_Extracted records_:
++++++++

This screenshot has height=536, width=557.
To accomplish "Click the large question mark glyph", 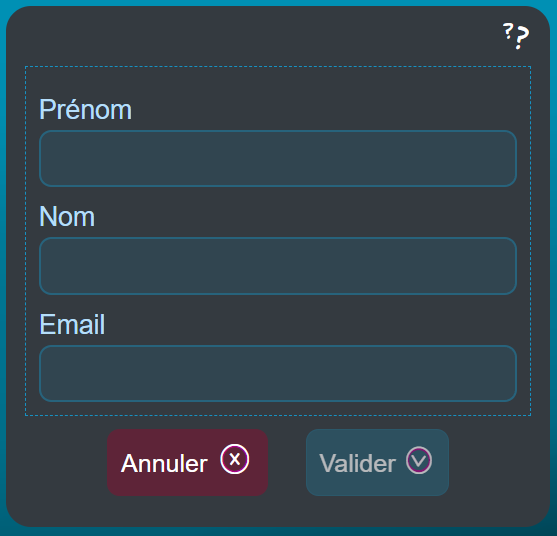I will (523, 38).
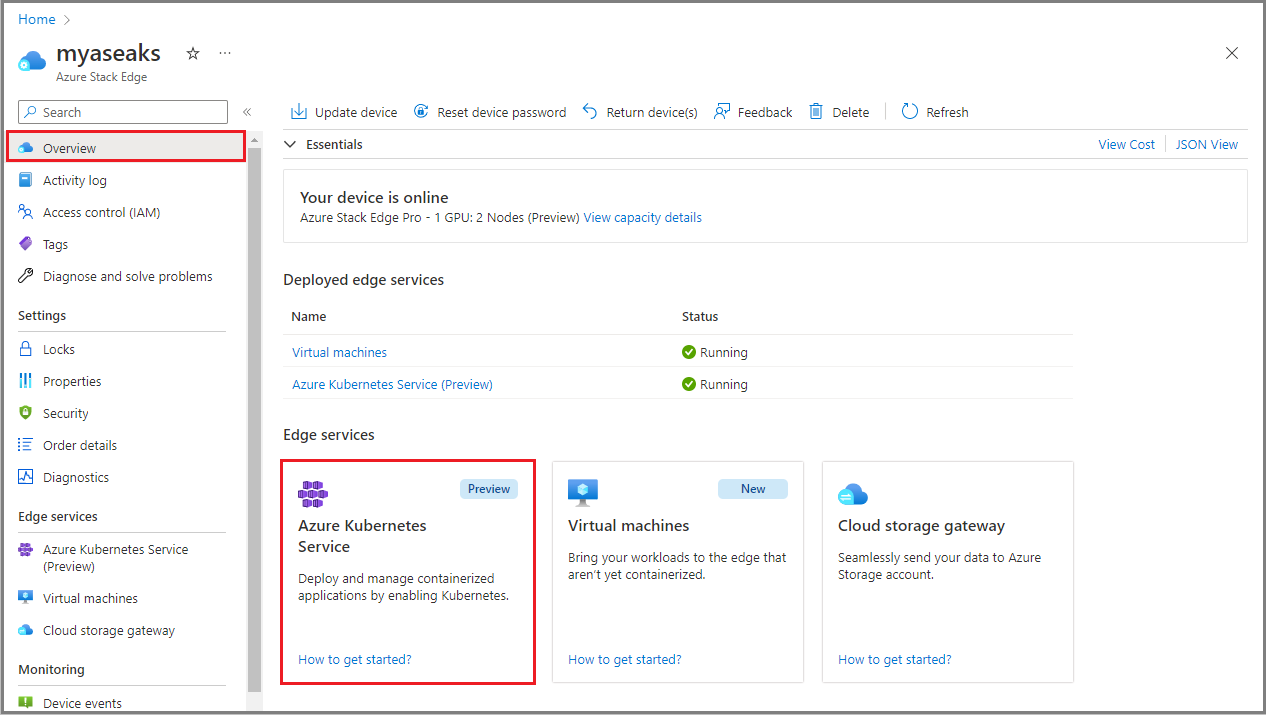Collapse the Essentials section chevron
This screenshot has width=1266, height=715.
(290, 144)
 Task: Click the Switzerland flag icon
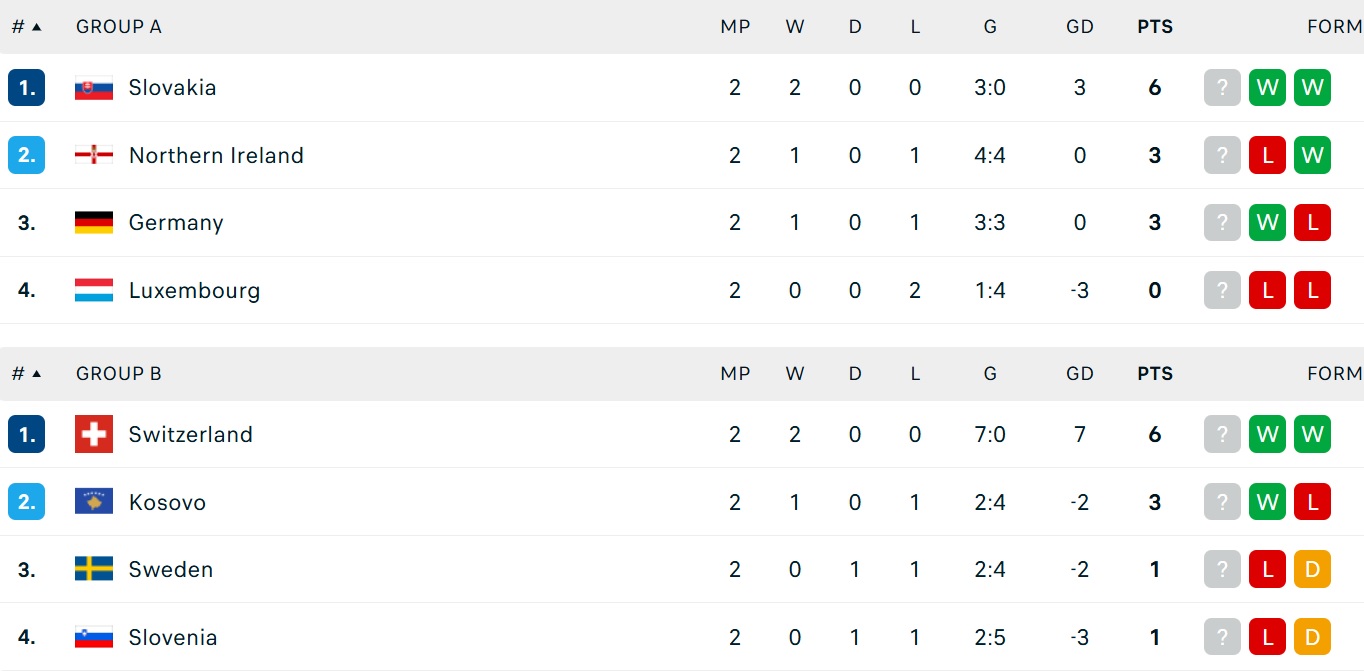click(x=94, y=434)
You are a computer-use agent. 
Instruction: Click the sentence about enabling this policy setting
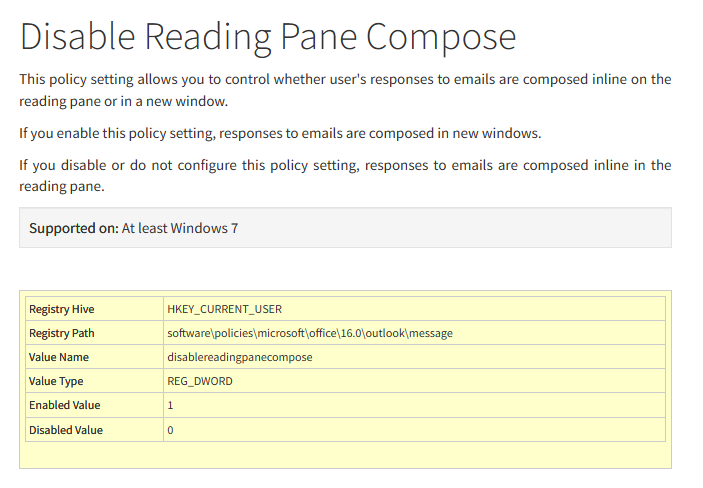point(280,134)
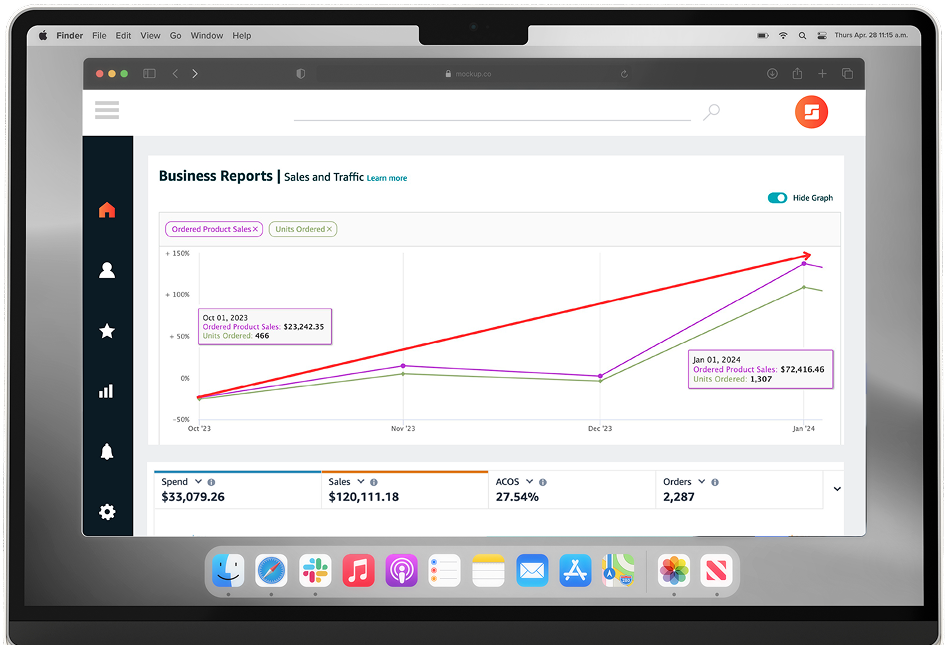Click the Jan '24 data point on purple line
The height and width of the screenshot is (645, 945).
804,264
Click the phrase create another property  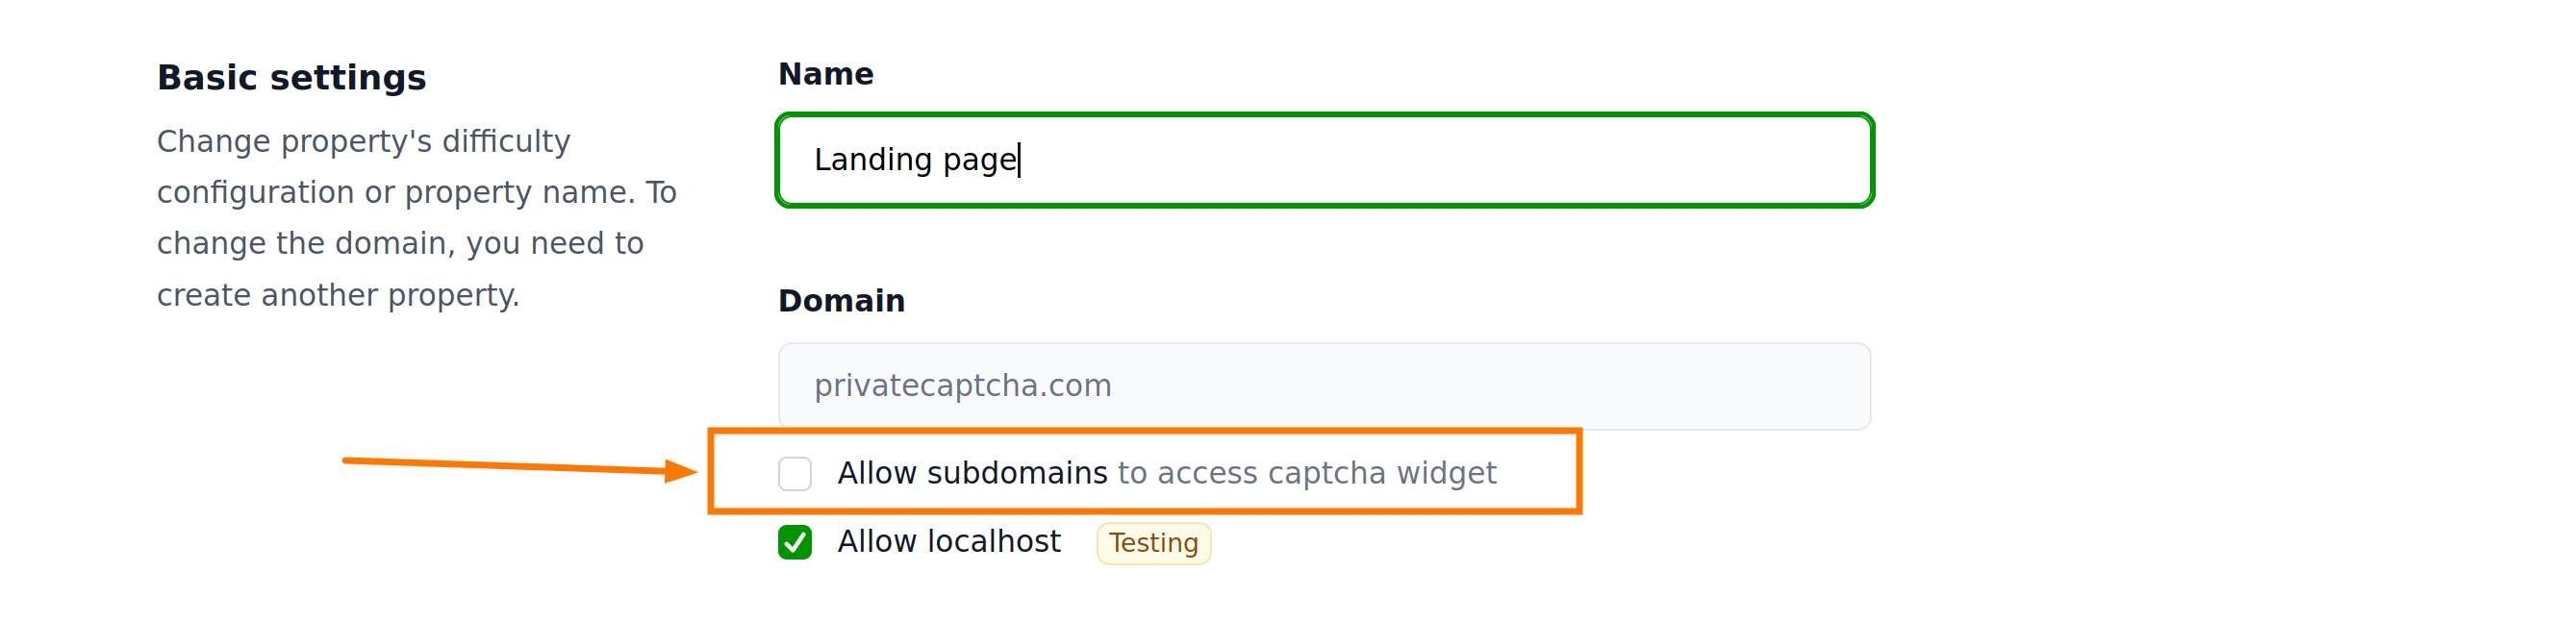pyautogui.click(x=338, y=294)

++++++++

_WORK TO BE COMPLETED_:
Reproduce the entries exactly, from the line with "Task: Click the Switzerland flag icon" to the line with "You are a computer-use agent.", both lines included, keeping no pictures.

_ANSWER BOX_:
 Task: Click the Switzerland flag icon
click(x=94, y=434)
You are a computer-use agent. 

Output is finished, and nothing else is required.